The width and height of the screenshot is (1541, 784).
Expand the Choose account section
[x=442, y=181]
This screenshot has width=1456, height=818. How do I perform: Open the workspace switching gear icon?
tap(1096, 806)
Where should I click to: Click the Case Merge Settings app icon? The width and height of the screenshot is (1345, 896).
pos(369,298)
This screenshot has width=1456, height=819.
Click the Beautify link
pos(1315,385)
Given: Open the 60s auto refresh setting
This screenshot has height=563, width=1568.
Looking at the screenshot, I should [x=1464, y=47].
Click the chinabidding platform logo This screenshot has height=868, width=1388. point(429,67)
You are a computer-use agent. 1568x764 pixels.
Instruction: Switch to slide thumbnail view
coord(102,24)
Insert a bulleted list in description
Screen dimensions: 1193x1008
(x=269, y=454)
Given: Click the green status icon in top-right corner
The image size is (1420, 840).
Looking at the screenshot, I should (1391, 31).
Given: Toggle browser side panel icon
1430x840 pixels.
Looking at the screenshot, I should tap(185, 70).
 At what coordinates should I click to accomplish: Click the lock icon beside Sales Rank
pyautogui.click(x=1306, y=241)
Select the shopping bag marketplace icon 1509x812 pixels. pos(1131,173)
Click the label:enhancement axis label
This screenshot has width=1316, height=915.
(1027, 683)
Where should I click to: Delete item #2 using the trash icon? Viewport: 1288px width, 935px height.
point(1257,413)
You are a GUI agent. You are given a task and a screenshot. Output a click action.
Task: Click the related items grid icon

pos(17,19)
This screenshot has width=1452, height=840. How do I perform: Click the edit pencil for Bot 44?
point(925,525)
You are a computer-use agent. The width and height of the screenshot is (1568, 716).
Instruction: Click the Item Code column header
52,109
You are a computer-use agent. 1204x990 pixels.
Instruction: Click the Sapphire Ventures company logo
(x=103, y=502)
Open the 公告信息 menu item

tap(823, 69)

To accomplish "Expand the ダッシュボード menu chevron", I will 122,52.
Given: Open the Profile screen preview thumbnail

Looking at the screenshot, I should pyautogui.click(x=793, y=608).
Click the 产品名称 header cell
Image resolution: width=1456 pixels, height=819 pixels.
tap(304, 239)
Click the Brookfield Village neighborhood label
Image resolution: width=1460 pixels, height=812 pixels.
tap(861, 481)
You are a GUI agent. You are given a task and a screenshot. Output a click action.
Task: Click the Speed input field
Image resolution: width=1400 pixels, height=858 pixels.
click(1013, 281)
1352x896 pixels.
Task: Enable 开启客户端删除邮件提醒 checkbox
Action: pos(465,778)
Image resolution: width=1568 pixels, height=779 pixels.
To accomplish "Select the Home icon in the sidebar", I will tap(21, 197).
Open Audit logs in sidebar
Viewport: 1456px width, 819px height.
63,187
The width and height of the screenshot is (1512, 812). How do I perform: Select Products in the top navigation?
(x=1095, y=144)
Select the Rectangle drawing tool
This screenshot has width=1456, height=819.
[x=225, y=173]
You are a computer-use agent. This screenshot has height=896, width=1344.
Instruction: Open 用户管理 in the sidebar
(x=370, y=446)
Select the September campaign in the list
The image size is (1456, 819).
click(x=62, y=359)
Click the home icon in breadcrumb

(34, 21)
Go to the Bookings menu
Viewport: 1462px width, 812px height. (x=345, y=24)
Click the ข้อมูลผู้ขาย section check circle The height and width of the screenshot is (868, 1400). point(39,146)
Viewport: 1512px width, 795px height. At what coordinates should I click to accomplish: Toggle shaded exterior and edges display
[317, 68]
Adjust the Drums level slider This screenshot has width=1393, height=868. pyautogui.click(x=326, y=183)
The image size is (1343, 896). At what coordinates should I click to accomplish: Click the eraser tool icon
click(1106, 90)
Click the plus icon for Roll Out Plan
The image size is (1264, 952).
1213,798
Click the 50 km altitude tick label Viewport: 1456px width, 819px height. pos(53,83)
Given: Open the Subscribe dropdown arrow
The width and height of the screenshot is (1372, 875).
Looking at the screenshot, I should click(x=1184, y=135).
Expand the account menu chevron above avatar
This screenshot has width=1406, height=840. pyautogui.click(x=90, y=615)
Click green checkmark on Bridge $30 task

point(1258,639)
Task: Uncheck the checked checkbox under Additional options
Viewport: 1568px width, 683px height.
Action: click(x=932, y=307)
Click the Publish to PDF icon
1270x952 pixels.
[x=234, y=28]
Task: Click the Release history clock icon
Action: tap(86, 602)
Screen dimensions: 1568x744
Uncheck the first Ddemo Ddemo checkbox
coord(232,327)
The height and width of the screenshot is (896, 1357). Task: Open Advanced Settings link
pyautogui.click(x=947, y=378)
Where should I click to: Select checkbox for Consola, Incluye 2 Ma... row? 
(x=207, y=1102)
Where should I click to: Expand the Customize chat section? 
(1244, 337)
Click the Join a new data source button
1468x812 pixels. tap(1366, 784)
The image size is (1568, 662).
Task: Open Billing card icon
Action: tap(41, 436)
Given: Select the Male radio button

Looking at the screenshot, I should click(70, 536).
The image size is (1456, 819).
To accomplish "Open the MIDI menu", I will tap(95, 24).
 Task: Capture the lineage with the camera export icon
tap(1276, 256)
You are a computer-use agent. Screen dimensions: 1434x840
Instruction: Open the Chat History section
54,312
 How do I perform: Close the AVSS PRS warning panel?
┄┄┄┄┄┄
=== What to produce ===
The data must be transcribed in full. Every word stays the same.

=== Written answer ===
The width and height of the screenshot is (1541, 784).
Expand the Choose account section
[x=442, y=181]
This screenshot has width=1456, height=818. How do I perform: Open the workspace switching gear icon?
tap(1096, 806)
Where should I click to: Click the Case Merge Settings app icon? The width and height of the screenshot is (1345, 896).
pos(369,298)
This screenshot has width=1456, height=819.
Click the Beautify link
pos(1315,385)
Given: Open the 60s auto refresh setting
This screenshot has height=563, width=1568.
Looking at the screenshot, I should [x=1464, y=47].
Click the chinabidding platform logo This screenshot has height=868, width=1388. point(429,67)
You are a computer-use agent. 1568x764 pixels.
Instruction: Switch to slide thumbnail view
coord(102,24)
Insert a bulleted list in description
Screen dimensions: 1193x1008
(x=269, y=454)
Given: Click the green status icon in top-right corner
The image size is (1420, 840).
Looking at the screenshot, I should (1391, 31).
Given: Toggle browser side panel icon
1430x840 pixels.
Looking at the screenshot, I should tap(185, 70).
 At what coordinates should I click to accomplish: Click the lock icon beside Sales Rank
pyautogui.click(x=1306, y=241)
Select the shopping bag marketplace icon 1509x812 pixels. pos(1131,173)
Click the label:enhancement axis label
This screenshot has width=1316, height=915.
(1027, 683)
Where should I click to: Delete item #2 using the trash icon? Viewport: 1288px width, 935px height.
point(1257,413)
You are a GUI agent. You are given a task and a screenshot. Output a click action.
Task: Click the related items grid icon

pos(17,19)
This screenshot has width=1452, height=840. How do I perform: Click the edit pencil for Bot 44?
point(925,525)
You are a computer-use agent. The width and height of the screenshot is (1568, 716).
Instruction: Click the Item Code column header
52,109
You are a computer-use agent. 1204x990 pixels.
Instruction: Click the Sapphire Ventures company logo
(x=103, y=502)
Open the 公告信息 menu item

tap(823, 69)

To accomplish "Expand the ダッシュボード menu chevron", I will 122,52.
Given: Open the Profile screen preview thumbnail

Looking at the screenshot, I should pyautogui.click(x=793, y=608).
Click the 产品名称 header cell
Image resolution: width=1456 pixels, height=819 pixels.
tap(304, 239)
Click the Brookfield Village neighborhood label
Image resolution: width=1460 pixels, height=812 pixels.
tap(861, 481)
You are a GUI agent. You are given a task and a screenshot. Output a click action.
Task: Click the Speed input field
Image resolution: width=1400 pixels, height=858 pixels.
click(1013, 281)
1352x896 pixels.
Task: Enable 开启客户端删除邮件提醒 checkbox
Action: pos(465,778)
Image resolution: width=1568 pixels, height=779 pixels.
To accomplish "Select the Home icon in the sidebar", I will tap(21, 197).
Open Audit logs in sidebar
Viewport: 1456px width, 819px height.
63,187
The width and height of the screenshot is (1512, 812). How do I perform: Select Products in the top navigation?
(x=1095, y=144)
Select the Rectangle drawing tool
This screenshot has width=1456, height=819.
[x=225, y=173]
You are a computer-use agent. This screenshot has height=896, width=1344.
Instruction: Open 用户管理 in the sidebar
(x=370, y=446)
Select the September campaign in the list
The image size is (1456, 819).
click(x=62, y=359)
Click the home icon in breadcrumb

(34, 21)
Go to the Bookings menu
Viewport: 1462px width, 812px height. (x=345, y=24)
Click the ข้อมูลผู้ขาย section check circle The height and width of the screenshot is (868, 1400). point(39,146)
Viewport: 1512px width, 795px height. At what coordinates should I click to accomplish: Toggle shaded exterior and edges display
[317, 68]
Adjust the Drums level slider This screenshot has width=1393, height=868. pyautogui.click(x=326, y=183)
The image size is (1343, 896). At what coordinates should I click to accomplish: Click the eraser tool icon
click(1106, 90)
Click the plus icon for Roll Out Plan
The image size is (1264, 952).
1213,798
Click the 50 km altitude tick label Viewport: 1456px width, 819px height. pos(53,83)
Given: Open the Subscribe dropdown arrow
The width and height of the screenshot is (1372, 875).
Looking at the screenshot, I should click(x=1184, y=135).
Expand the account menu chevron above avatar
This screenshot has width=1406, height=840. pyautogui.click(x=90, y=615)
Click green checkmark on Bridge $30 task

point(1258,639)
Task: Uncheck the checked checkbox under Additional options
Viewport: 1568px width, 683px height.
Action: click(x=932, y=307)
Click the Publish to PDF icon
1270x952 pixels.
[x=234, y=28]
Task: Click the Release history clock icon
Action: tap(86, 602)
Screen dimensions: 1568x744
Uncheck the first Ddemo Ddemo checkbox
coord(232,327)
The height and width of the screenshot is (896, 1357). Task: Open Advanced Settings link
pyautogui.click(x=947, y=378)
Where should I click to: Select checkbox for Consola, Incluye 2 Ma... row? 
(x=207, y=1102)
Where should I click to: Expand the Customize chat section? 
(1244, 337)
Click the Join a new data source button
1468x812 pixels. tap(1366, 784)
The image size is (1568, 662).
Task: Open Billing card icon
Action: tap(41, 436)
Given: Select the Male radio button

Looking at the screenshot, I should click(70, 536).
The image size is (1456, 819).
To accomplish "Open the MIDI menu", I will tap(95, 24).
 Task: Capture the lineage with the camera export icon
tap(1276, 256)
You are a computer-use agent. Screen dimensions: 1434x840
Instruction: Open the Chat History section
54,312
 How do I perform: Close the AVSS PRS warning panel?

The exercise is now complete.